Question

In a culture the bacteria count is 100000. The number is increased by 10% in 2 hours. In how many hours will the count reach 200000, if the rate of growth of bacteria is proportional to the number present.

Answer 1

Let at any time the bacteria count be N . 
\[\text{ Given: }\]
\[\frac{dN}{dt}\alpha \text{ N }\]
\[ \Rightarrow \frac{dN}{dt} = \lambda N\]
\[ \Rightarrow \frac{1}{N}dN = \lambda dt\]
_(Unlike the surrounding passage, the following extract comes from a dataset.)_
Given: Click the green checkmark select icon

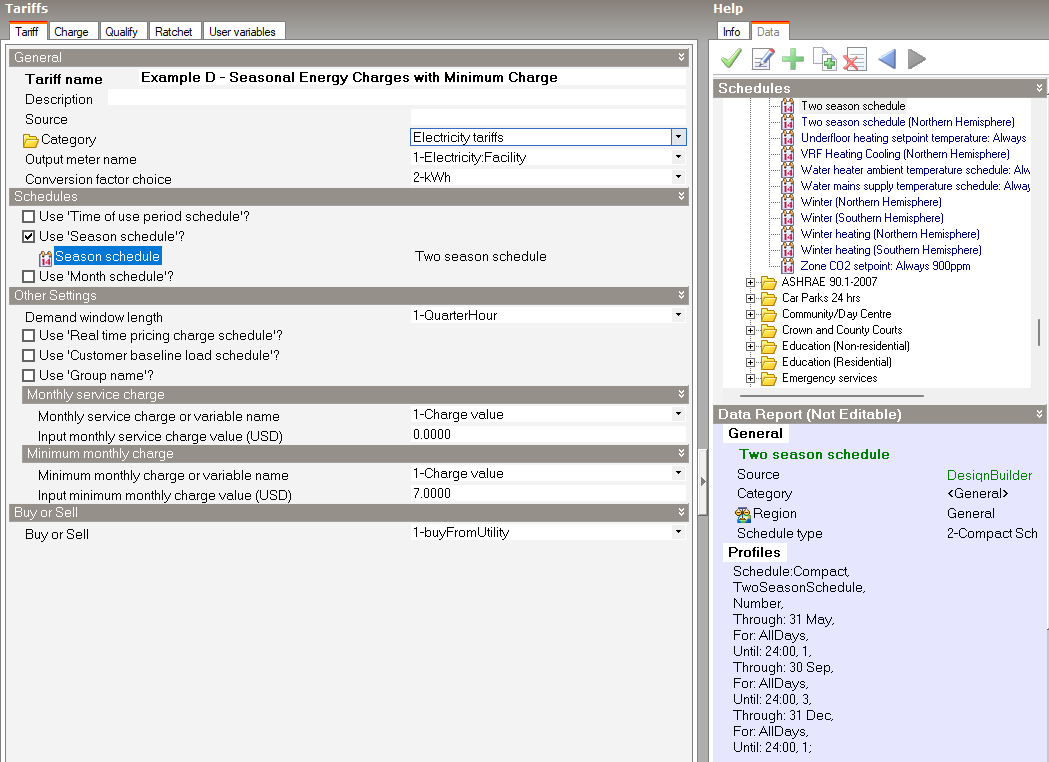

Integrating both sides, we get
\[\int\frac{1}{N}dN = \int\lambda dt\]
\[ \Rightarrow \ln N = \lambda t + \ln C . . . (1)\]
Given: 
\[\text{ at }t = 0, N = 100000\]
\[\text{therefore, }\ln C = \ln 100000\]
Putting the value in (1) we get, 
\[\ln N = \lambda t + \ln 100000\]
Also, at t = 2
\[N = 110000\]
Putting the values of t and N in (1), we get
\[\ln 110000 = 2\lambda + \ln 100000\]
\[ \Rightarrow \frac{1}{2}\ln \frac{11}{10} = \lambda\]
\[\text{ Substituting the values of }\ln C \text{ and }\lambda \text{ in (1), we get }\]
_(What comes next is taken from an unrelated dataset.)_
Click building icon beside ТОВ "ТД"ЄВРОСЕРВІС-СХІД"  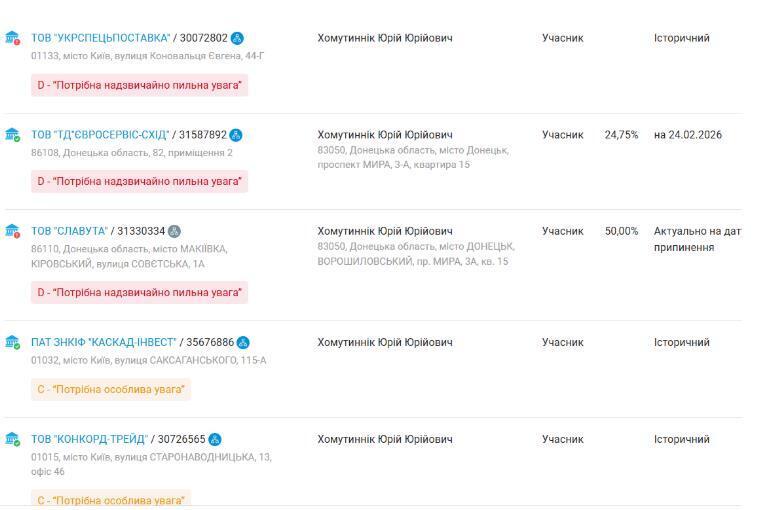tap(12, 135)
\[\ln N = \frac{1}{2}\ln \left( \frac{11}{10} \right)t + \ln 100000 . . . . (2)\]
\[\text{ When }N = 200000, \text{ let }t = T . \]
Substituting these values in (2), we get 
\[\ln 200000 = \frac{T}{2}\ln \left( \frac{11}{10} \right) + \ln 100000\]
\[ \Rightarrow \ln 2 = \frac{T}{2}\ln \frac{11}{10}\]
\[ \Rightarrow T = 2\frac{\ln 2}{\ln \frac{11}{10}}\]
\[\text{ Therefore, in }2\frac{\ln 2}{\ln \frac{11}{10}}\text{ hours, the count will reach }200000 .\]